My friend Ben Williams mentioned a recent event in which he saw black helicopters in the sky over his home in Minneapolis, and the deeply unsettled feeling it left him with. Note that the exercise took place over the Federal Reserve -- the location originally chosen by Occupy Minneapolis, and not permitted by the authorities.
Update: By no means is this diary an endorsement of Alex Jones or Infowars. I am not a conspiracy theorist. I am, however, open to information where and when I can find it, and Infowars had the best collection of links to other resources that I found.
I found very little coverage of it, virtually nothing in the MSM (surprise!). If you're in the mood to visit Infowars, they have an article about it also describing similar events in Florida, Missouri, and Wisconsin.
As a person with some experience both with Blackhawk helicopters and urban rescue, I have to call bullshit on anything that purports to mix the two. Blackhawk helicopters are about firepower, plain and simple. Death from above.
Ben's account below the cloud.
On Saturday 25 August, I caught a brief notice on the local news informing residents of the Minneapolis-St. Paul area that the U.S. Special Operations Command would be engaging in “urban environment training” over the course of the next several days in our area (training had actually begun on 19 August, but would now become more visible).
This was said to be part of an effort to train the military in urban search & rescue operations. It mentioned that this training would be routine and that there was no cause for alarm on the part of the public.
On Monday 27 August, Blackhawk and Hughes helicopters conducted exercises downtown and also patrolled the airspace of my neighbourhood (Northeast Minneapolis), which is adjacent to downtown. They hovered in close formation near downtown buildings including the Federal Reserve building, and flew at very low altitudes. The overflights lasted for several hours as the helicopters continually cruised back and forth across the Mississippi River.
I found this to be a very alarming experience, and one that was anything but routine. I had the strong sense that we had reached a new stage in our evolution from a security state into a bona fide police state.
The fact that there was scant and very short notice regarding this (up until now) highly unusual and conspicuous operation, with the explanations provided alternating between “search & rescue” and “urban warfare training”, leads me to believe that this operation is part of a new effort to intimidate the public and to condition us into accepting a new, ongoing military presence in our civilian space – one that may well become more “routine” as time goes on.
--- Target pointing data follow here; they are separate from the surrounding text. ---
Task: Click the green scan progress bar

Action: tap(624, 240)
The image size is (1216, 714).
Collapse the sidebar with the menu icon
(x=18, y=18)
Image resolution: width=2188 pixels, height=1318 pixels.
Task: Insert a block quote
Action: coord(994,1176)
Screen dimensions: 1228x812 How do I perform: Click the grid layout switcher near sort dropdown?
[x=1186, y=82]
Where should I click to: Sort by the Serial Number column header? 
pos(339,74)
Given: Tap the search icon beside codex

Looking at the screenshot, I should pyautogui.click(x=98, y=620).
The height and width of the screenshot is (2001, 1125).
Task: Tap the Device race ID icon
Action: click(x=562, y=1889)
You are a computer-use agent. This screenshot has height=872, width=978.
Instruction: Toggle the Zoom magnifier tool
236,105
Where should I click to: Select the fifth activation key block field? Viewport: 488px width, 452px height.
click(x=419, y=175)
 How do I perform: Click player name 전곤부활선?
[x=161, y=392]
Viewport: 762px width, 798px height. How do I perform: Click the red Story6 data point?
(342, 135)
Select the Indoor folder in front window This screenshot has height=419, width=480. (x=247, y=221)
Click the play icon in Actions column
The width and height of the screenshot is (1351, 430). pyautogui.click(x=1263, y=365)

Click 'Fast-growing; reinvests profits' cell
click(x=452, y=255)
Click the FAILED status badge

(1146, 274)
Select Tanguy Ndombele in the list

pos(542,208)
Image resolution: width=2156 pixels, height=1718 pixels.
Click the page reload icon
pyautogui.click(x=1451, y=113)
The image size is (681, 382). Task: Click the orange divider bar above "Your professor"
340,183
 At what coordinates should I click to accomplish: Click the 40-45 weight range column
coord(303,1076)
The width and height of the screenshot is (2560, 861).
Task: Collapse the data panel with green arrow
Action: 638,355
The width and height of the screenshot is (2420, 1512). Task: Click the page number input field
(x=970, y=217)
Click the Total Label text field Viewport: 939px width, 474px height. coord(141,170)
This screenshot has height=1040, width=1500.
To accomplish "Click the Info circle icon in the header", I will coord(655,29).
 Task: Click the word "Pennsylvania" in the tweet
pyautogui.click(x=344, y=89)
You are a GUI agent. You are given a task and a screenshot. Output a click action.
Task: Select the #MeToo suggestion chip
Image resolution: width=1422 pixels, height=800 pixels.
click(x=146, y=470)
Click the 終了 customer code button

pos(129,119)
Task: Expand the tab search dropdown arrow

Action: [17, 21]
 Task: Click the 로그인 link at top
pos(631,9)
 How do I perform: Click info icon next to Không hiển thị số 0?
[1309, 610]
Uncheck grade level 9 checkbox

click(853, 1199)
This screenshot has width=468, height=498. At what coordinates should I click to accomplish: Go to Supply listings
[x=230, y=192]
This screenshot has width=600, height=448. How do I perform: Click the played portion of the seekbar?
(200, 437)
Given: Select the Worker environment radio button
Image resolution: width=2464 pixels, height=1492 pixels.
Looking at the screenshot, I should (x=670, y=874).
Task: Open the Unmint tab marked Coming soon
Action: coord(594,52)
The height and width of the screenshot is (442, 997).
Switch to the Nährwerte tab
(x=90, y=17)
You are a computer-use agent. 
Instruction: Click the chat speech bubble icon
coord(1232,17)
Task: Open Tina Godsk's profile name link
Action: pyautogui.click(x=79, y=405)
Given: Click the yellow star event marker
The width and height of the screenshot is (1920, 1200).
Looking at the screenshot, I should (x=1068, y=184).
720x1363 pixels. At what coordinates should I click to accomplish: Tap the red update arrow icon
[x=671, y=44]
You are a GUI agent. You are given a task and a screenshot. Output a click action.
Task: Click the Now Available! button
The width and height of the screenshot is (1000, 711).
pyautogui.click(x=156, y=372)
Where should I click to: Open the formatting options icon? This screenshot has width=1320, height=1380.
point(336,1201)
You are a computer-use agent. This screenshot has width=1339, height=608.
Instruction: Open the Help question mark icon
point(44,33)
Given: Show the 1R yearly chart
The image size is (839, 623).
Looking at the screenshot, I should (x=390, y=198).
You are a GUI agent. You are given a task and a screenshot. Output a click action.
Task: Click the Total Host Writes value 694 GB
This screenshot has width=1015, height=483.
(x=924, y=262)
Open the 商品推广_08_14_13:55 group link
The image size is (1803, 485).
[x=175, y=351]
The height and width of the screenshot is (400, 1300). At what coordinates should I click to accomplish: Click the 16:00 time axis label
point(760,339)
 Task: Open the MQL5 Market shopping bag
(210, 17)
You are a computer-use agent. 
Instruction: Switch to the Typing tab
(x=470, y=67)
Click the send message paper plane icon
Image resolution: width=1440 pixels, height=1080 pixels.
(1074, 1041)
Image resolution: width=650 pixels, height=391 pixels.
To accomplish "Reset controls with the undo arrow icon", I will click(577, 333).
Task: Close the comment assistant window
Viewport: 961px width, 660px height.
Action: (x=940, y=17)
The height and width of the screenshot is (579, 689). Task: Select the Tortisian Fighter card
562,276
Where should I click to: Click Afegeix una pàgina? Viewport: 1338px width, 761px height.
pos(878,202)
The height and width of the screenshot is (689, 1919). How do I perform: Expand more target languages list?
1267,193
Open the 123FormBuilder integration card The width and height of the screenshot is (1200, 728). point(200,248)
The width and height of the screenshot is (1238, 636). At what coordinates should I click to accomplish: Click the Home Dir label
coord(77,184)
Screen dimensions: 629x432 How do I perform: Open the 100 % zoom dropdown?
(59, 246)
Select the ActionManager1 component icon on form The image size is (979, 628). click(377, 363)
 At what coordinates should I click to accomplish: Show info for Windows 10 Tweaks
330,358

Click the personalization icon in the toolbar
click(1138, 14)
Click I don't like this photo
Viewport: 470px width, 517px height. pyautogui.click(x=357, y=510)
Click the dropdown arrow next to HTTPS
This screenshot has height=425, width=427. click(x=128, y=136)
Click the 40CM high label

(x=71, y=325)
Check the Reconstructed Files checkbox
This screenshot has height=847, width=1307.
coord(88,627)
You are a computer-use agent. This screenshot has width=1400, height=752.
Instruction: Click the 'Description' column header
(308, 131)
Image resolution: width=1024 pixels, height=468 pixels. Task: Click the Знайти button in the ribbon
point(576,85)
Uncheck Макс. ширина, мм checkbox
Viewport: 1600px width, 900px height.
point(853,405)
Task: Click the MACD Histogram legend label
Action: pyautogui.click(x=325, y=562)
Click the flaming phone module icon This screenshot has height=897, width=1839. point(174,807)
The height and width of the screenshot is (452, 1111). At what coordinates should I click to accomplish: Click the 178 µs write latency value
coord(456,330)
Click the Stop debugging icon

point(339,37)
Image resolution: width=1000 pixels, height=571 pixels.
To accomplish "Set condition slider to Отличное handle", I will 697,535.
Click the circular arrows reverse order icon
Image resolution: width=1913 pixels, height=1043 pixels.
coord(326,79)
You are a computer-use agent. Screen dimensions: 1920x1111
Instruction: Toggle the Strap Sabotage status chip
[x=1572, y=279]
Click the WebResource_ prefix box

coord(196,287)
The local news media kept stressing that there was “nothing to worry about”, but did so only after traumatized residents began calling the police and 911 to find out why helicopters were buzzing their rooftops for hours on end. We were told that the military refused to give out exact training locations to “prevent crowds from gathering to watch and creating a safety hazard”. Not that flying dozens of huge helicopters at very low altitude over a heavily populated area is unsafe, mind you….
Since that evening, I have continually heard the rationale from various quarters that the military must have conducted these drills to train for similar urban warfare missions in “some Middle Eastern country”. This explanation makes no sense at all: if military helicopters flew low to the ground and hovered close to buildings in a hostile urban zone, they would be directly exposed to enemy fire from the ground or from those buildings.
This training exercise was clearly addressing the presumptive need on the part of the authorities that military personnel and hardware will be needed to quash impending civil unrest, and as far as they are concerned, the people of this country don’t need to be properly informed about that.
The element of surprise is quite effective, and this is where the psychological warfare aspect comes into play. The feeling was sudden and palpable as I stared at soldiers in full camouflage gear sitting in the doorway of several helicopters roaring overhead: no longer can we be assured that our cities and neighborhoods belong to us. At any time, in any location and without warning, elements of the military can invade our lives, and they do not have to answer for it.